Top Two Long Questions and Answers from Heart of Darkness, Joseph Conrad
1. Make an analysis of the image of the Africans in Heart of Darkness.
Ans: Heart of Darkness explores the
issues surrounding imperialism in complicated ways. As Marlow travels from the
Outer Station to the Central Station and finally up the river to the Inner
Station, he encounters scenes of torture, cruelty, and near-slavery. The
novella shows that racial discrimination is quite prevalent in America and
other parts of the world. Marlow also explains that if people belonging to a
particular race have different complexions, it means that Europeans have the
right to take the possession of the land from that race. The Africans have been
addressed in human terms like Savages and Brutes throughout the novel. Thus,
this novella is, above all, an exploration of hypocrisy, ambiguity, and moral
confusion.
2. What is Darkness in Heart of
Darkness? Make an analysis of the discourse of conflict of colonizer and
colonized as highlighted in Heart of Darkness.
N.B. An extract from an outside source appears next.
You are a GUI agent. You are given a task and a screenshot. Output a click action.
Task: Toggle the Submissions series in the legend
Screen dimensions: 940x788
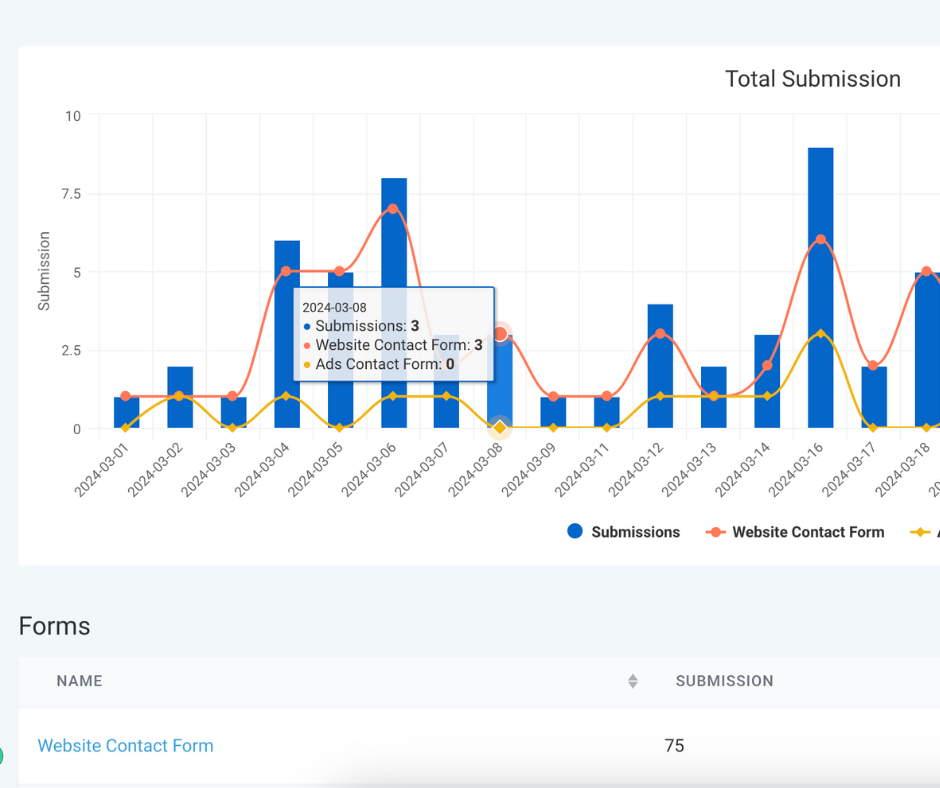623,532
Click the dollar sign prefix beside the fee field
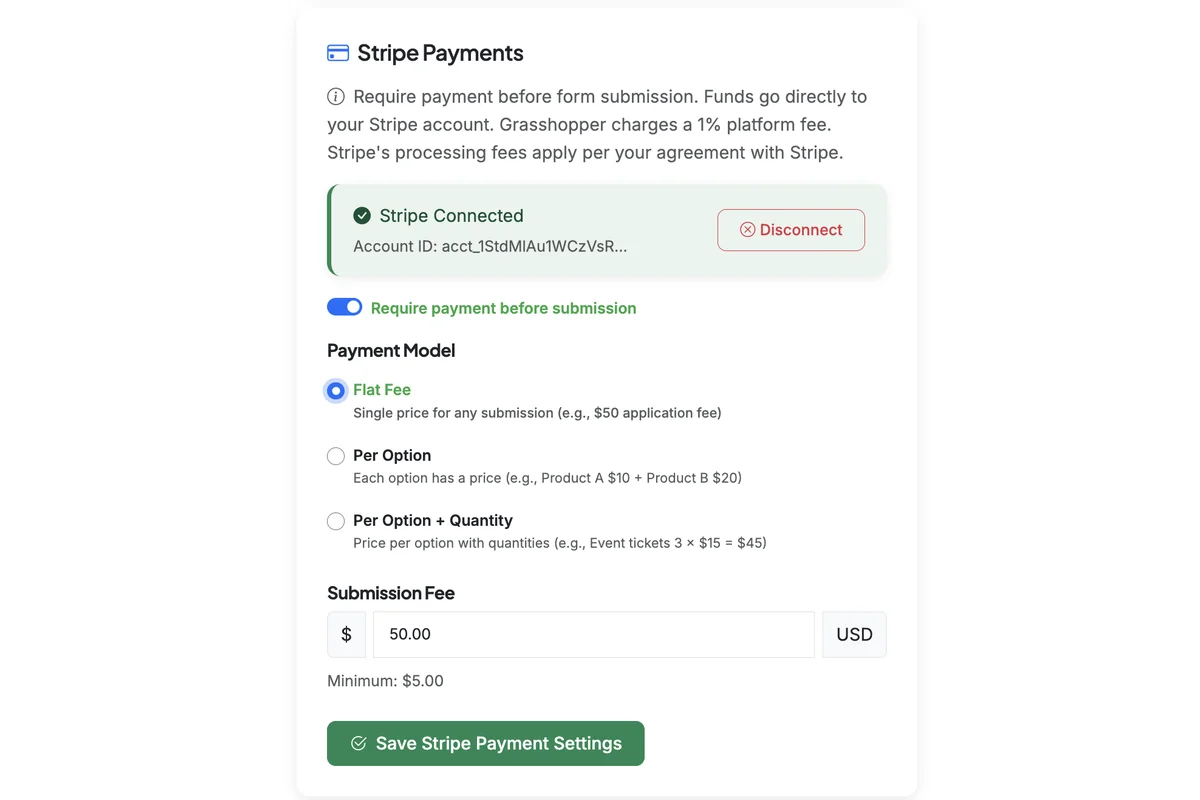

Ans: Darkness can encompass a
primitive chaos, and the powers of that chaos; it is not essentially evil, yet
it is largely associated with death and destruction, captivity and spiritual
darkness.
Joseph Conrad's Heart of Darkness
explores the conflict between colonizers and colonized. Marlow and Kurtz both
are representative figures of colonizer who go on African land in the name of
civilizing and educating the native people. All the ignorant native people who
indirectly are influenced and made dependent towards European are colonized.